TASK TO CARRY OUT.
Rewrite everything from the line containing "The width and" down to the line containing "at that location." as a Markdown table with the columns "Row" and "Line", skipping blank lines and leaving out the pictures.

[AVAILABLE RECORDS — start]

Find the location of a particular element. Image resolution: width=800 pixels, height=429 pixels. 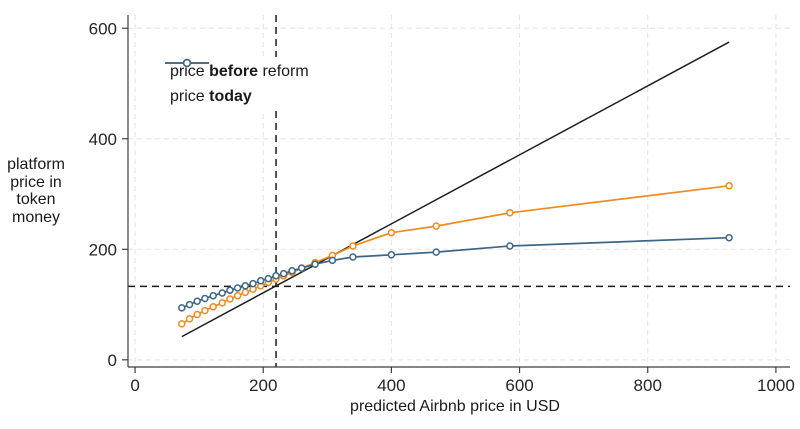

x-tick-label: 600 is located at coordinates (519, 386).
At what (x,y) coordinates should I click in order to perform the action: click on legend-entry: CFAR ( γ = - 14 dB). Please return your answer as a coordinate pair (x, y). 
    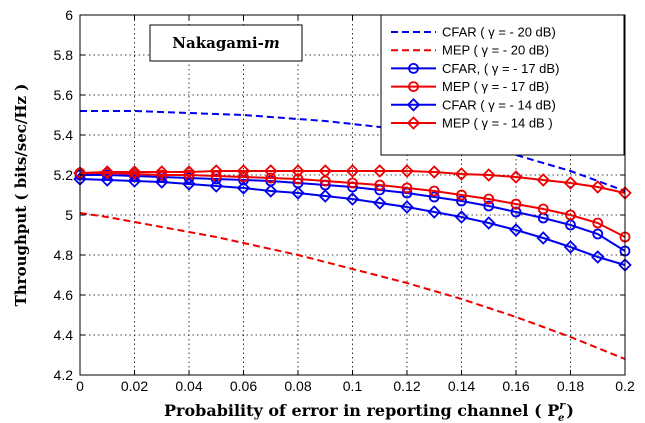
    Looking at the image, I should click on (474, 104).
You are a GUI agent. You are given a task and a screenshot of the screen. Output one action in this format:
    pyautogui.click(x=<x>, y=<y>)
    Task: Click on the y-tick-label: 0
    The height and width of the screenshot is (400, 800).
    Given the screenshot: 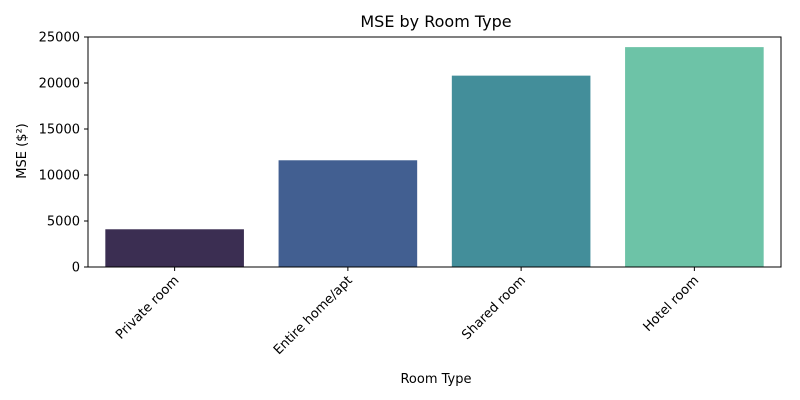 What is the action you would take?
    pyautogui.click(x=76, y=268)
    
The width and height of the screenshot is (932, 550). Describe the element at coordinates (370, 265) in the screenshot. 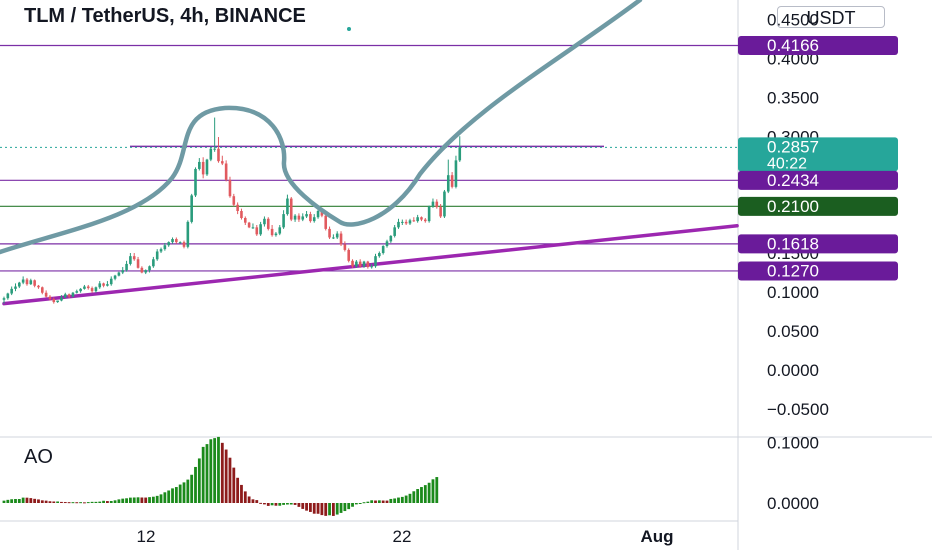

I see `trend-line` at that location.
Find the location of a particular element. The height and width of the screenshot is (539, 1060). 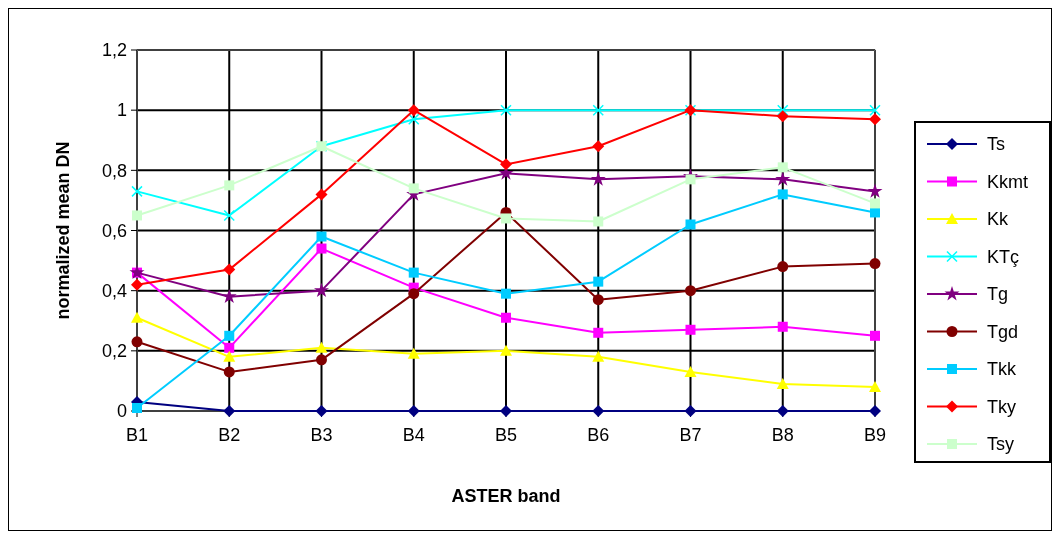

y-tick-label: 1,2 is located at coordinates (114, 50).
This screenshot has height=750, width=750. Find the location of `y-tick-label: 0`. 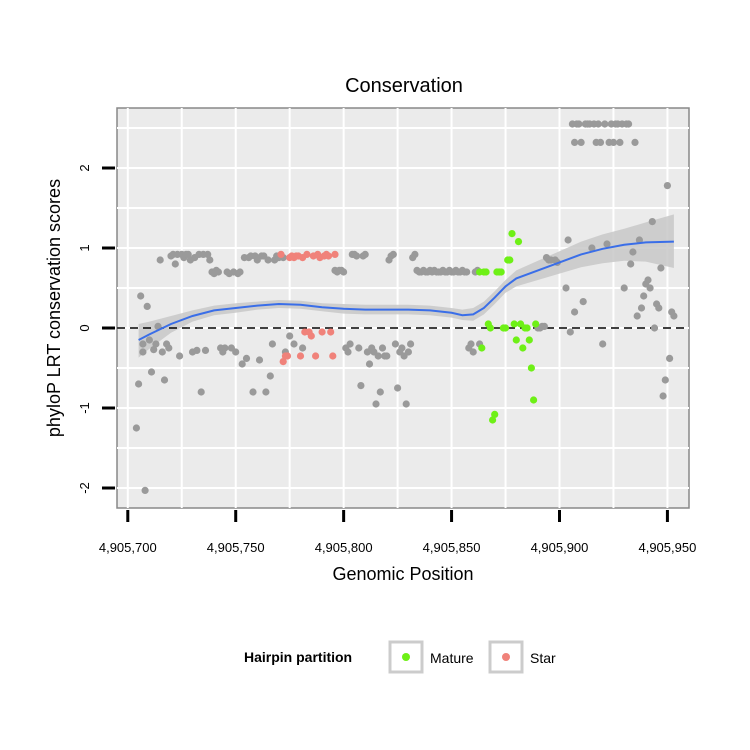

[AVAILABLE RECORDS — finish]

OUTPUT OF THE EXERCISE.
| Row | Line |
|---|---|
| 1 | The width and height of the screenshot is (932, 550). Describe the element at coordinates (370, 265) in the screenshot.  |
| 2 | I see `trend-line` at that location. |